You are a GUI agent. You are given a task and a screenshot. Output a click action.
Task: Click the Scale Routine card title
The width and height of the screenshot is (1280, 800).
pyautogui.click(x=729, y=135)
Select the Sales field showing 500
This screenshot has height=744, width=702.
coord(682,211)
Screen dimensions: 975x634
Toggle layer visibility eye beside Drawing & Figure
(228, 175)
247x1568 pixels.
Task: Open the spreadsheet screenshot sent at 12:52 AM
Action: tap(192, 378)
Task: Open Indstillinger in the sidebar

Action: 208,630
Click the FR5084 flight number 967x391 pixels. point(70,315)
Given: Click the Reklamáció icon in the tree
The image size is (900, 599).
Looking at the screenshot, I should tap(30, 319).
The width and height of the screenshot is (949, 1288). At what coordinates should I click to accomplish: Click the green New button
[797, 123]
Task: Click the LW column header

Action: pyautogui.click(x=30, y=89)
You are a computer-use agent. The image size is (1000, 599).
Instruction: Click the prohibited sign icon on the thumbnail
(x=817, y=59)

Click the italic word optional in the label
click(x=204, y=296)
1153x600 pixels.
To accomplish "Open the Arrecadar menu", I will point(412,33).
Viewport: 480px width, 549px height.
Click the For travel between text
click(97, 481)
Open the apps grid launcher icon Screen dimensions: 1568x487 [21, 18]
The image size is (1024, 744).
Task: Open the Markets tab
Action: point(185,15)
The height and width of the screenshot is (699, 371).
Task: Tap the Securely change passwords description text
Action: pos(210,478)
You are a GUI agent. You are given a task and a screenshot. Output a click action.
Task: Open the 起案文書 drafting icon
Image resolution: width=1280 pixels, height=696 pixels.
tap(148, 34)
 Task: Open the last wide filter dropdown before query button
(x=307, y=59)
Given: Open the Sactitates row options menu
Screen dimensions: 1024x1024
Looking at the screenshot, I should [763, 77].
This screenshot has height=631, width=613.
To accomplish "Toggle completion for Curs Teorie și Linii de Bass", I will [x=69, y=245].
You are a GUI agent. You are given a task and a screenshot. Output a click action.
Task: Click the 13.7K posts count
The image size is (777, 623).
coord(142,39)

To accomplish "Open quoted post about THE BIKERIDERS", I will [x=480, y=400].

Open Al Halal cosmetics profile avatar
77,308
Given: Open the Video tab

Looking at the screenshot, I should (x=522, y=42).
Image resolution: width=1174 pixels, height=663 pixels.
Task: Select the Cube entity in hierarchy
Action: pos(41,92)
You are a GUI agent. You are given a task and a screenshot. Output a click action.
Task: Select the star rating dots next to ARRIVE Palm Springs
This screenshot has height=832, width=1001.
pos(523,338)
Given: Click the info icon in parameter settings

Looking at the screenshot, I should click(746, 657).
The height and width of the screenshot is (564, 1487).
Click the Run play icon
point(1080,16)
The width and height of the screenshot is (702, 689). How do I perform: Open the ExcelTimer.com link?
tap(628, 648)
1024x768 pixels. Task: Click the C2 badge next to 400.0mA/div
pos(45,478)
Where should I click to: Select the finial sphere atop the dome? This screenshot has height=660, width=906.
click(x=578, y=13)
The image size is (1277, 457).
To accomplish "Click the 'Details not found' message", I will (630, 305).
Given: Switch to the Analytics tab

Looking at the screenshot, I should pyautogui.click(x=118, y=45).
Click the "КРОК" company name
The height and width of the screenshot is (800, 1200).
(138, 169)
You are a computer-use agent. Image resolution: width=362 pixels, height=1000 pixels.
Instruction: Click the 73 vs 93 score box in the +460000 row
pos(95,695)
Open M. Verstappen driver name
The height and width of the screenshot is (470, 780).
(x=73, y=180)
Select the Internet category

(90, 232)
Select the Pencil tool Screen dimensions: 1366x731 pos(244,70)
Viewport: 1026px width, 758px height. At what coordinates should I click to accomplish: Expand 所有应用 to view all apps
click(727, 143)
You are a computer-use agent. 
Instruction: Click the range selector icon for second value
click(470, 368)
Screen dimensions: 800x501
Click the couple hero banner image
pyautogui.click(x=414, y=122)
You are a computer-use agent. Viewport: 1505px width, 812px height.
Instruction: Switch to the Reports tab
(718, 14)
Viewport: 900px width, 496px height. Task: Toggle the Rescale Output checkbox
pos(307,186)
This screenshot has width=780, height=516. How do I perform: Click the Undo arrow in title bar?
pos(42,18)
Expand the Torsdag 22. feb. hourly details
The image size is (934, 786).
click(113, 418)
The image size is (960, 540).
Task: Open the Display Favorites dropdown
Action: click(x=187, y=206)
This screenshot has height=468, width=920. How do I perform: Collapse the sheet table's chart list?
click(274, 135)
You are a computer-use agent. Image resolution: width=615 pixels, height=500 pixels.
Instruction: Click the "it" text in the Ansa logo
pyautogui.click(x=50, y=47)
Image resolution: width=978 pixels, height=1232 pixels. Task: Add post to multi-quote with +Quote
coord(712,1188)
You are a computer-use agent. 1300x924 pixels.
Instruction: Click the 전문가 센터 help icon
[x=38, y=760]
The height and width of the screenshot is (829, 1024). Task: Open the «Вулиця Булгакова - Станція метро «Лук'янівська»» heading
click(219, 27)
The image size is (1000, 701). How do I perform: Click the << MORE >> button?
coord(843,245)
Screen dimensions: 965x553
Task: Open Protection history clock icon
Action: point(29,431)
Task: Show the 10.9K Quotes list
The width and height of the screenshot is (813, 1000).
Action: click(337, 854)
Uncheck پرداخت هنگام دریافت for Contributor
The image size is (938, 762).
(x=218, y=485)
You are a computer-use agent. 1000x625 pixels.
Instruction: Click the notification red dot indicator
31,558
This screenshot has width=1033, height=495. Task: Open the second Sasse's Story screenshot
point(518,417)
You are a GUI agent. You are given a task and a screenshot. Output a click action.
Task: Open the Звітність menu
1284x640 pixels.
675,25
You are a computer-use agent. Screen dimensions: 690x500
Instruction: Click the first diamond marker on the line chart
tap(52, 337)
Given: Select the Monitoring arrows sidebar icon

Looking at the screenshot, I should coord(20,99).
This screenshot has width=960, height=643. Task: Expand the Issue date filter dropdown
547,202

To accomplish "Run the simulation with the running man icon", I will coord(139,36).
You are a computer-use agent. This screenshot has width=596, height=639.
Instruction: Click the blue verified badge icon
------------
Your instructions
Scan the entries above for the string "will", and copy every line where it turns up.

Output of the task
To accomplish "Open the Arrecadar menu", I will point(412,33).
To accomplish "Toggle completion for Curs Teorie și Linii de Bass", I will [x=69, y=245].
To accomplish "Open quoted post about THE BIKERIDERS", I will [x=480, y=400].
To accomplish "Click the 'Details not found' message", I will (630, 305).
To accomplish "Run the simulation with the running man icon", I will coord(139,36).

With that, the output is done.